■ Jobs ■
1. Write out the newsgroup post on cosmology word for word, from the line containing "Tue, 2 May 1995" through the line ending with "underlying cultural basis.".
2. Name every field of study that the newsgroup post on cosmology mentions by name.
3. Using the newsgroup post on cosmology, answer these:
(a) On what date was the reply posted?
(b) Whose joke does the quoted message say this approach to cosmology grew out of?
(c) From whom did the writer take a one-year course thirty years earlier?

■ Passage provided ■
....

Re: Evidence for "Big Bang Theory"

Robert Roosen (roosen@crash.cts.com)
Tue, 2 May 1995 06:51:33 GMT

William S. Lawson (lawson@ludwig.llnl.gov) wrote:

: In article <D7tBBH.EK5@crash.cts.com>, roosen@crash.cts.com writes:
: |> My question is whether this "astronomical cosmology" can really
: |> exist without an underlying cultural basis.
: |> I studied cosmology an a part of anthropology and it made good
: |> sense. These hypotheses that are presently being advanced as "cosmology"
: |> by people who are not even astronomers (eg Einstein, Hawking, etc.) are
: |> not supported by astronomical observations. They contain speculations
: |> that go way beyond what the data can support.
: |> Apparently, this approach to cosmology has grown out of a joke by
: |> Eddington. He claimed that he and others were so brilliant that they
: |> could create a mathematical model of the universe that was more perfect
: |> than the observers could test. Lesser minds do not realize that the
: |> claim was a joke. There really are people that think some day "we" will
: |> explain everything.
: |> I am not one of those people.
: |> Robert

: This is beginning to look like a deliberate provocation, but assuming it isn't:
: You might try studying cosmology as part of astronomy or physics.

Oh, I did that thirty years ago. I took a one year course from Frank
Edmonds, who was a student of Chandrasekhar. Beatrice Tinsley was one of
my classmates, and she used some of my data for her own cosmological
studies. How do you think I know what nonsense people are talking? I
was there when they were just another group, and watched while Chandra
politicized his way to the Nobel Prize.

....

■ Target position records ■
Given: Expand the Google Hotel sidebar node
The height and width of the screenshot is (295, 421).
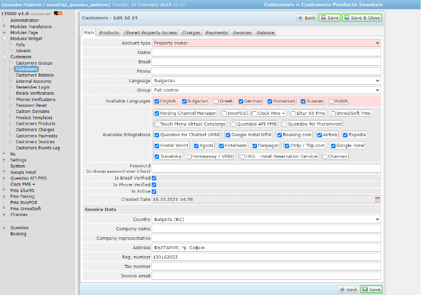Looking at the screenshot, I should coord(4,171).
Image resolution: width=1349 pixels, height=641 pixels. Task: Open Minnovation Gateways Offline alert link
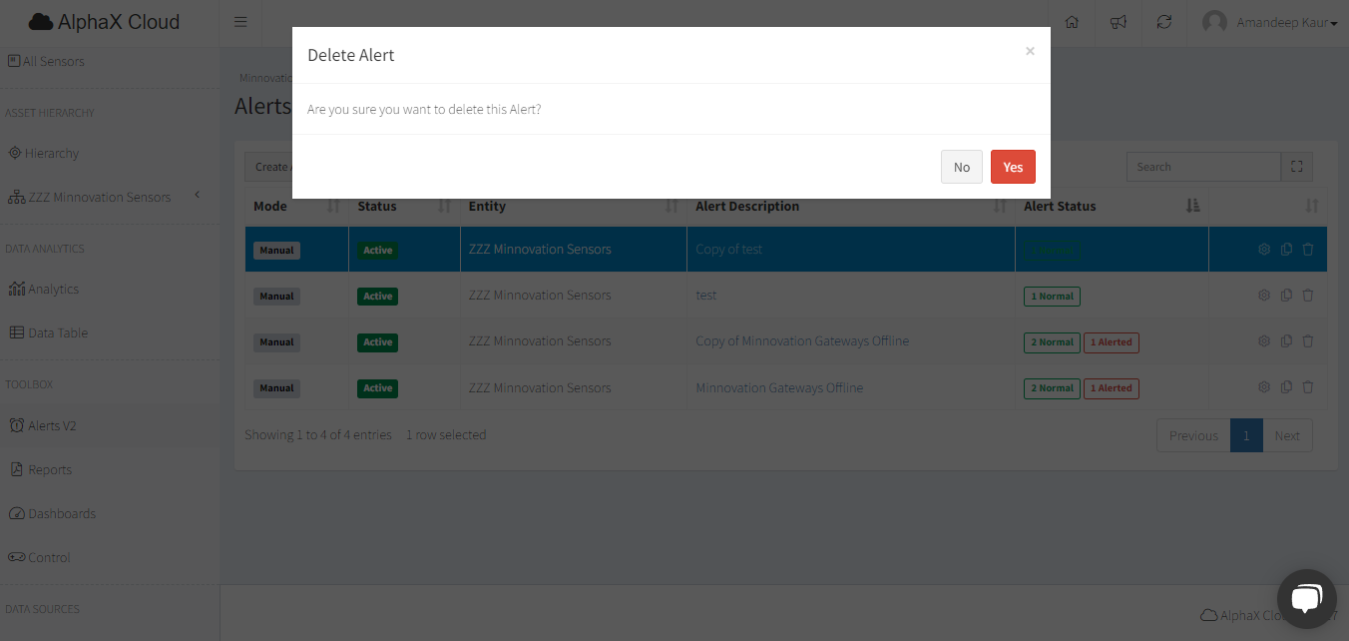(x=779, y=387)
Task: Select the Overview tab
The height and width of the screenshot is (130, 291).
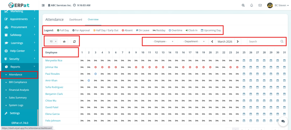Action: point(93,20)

....

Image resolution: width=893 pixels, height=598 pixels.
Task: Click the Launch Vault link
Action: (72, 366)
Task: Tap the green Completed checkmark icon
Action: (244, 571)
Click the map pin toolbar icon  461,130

....

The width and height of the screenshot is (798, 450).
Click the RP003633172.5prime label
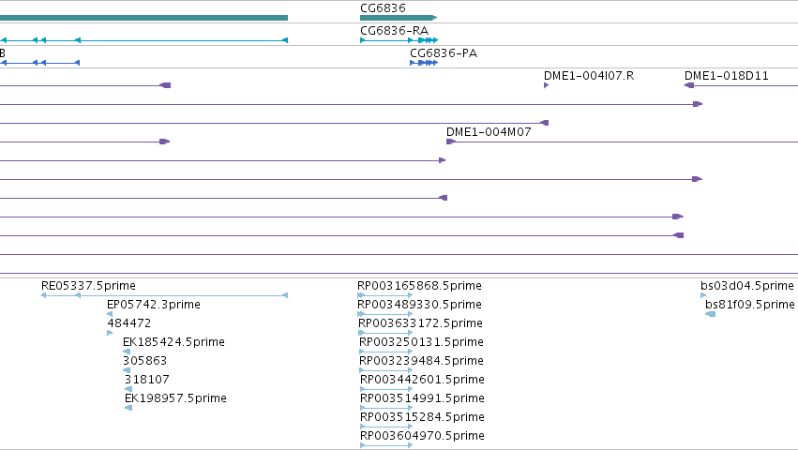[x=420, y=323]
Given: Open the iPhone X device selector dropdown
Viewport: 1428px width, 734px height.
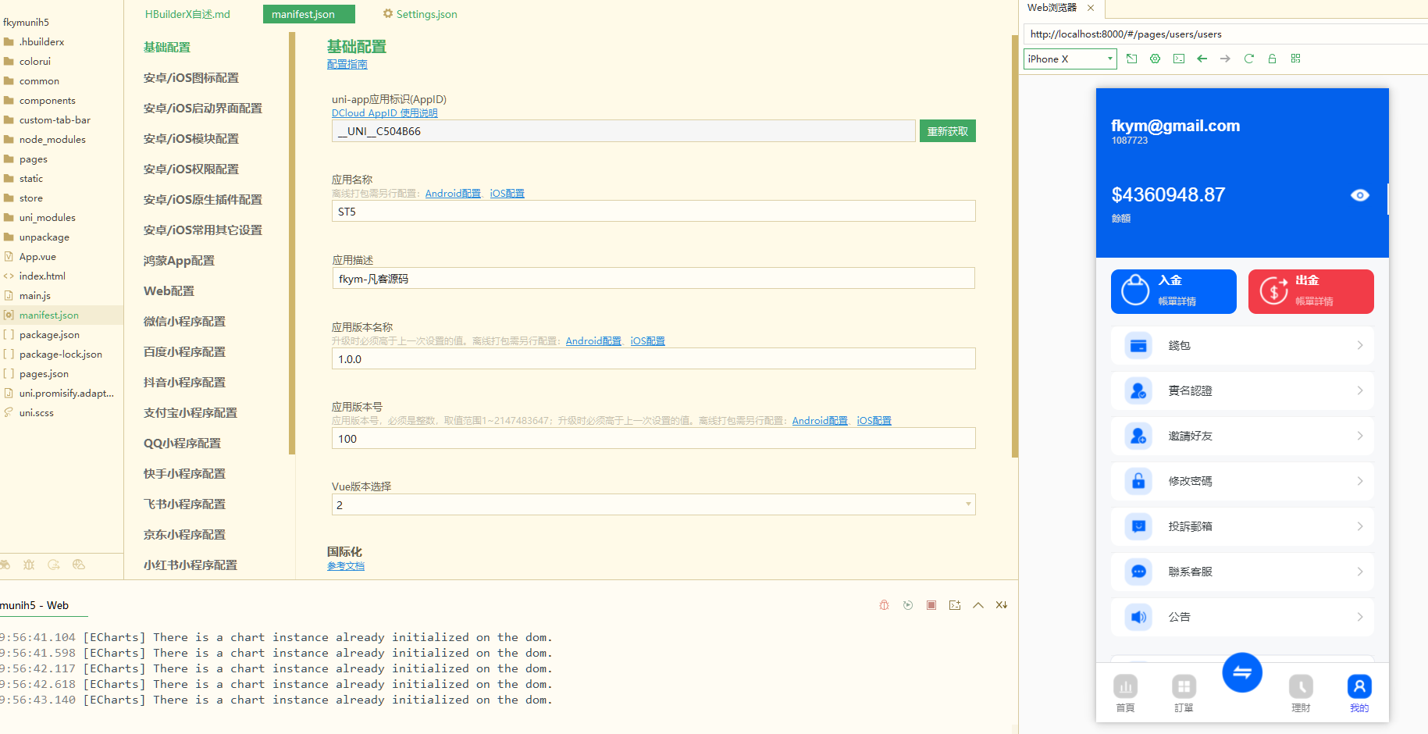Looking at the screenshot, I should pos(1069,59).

....

■ Task results ■
1.
Tue, 2 May 1995 06:51:33 GMT

William S. Lawson (lawson@ludwig.llnl.gov) wrote:

: In article <D7tBBH.EK5@crash.cts.com>, roosen@crash.cts.com writes:
: |> My question is whether this "astronomical cosmology" can really
: |> exist without an underlying cultural basis.

2. Cosmology, anthropology, astronomy, physics

3.
(a) Tuesday, 2 May 1995
(b) Eddington's
(c) Frank Edmonds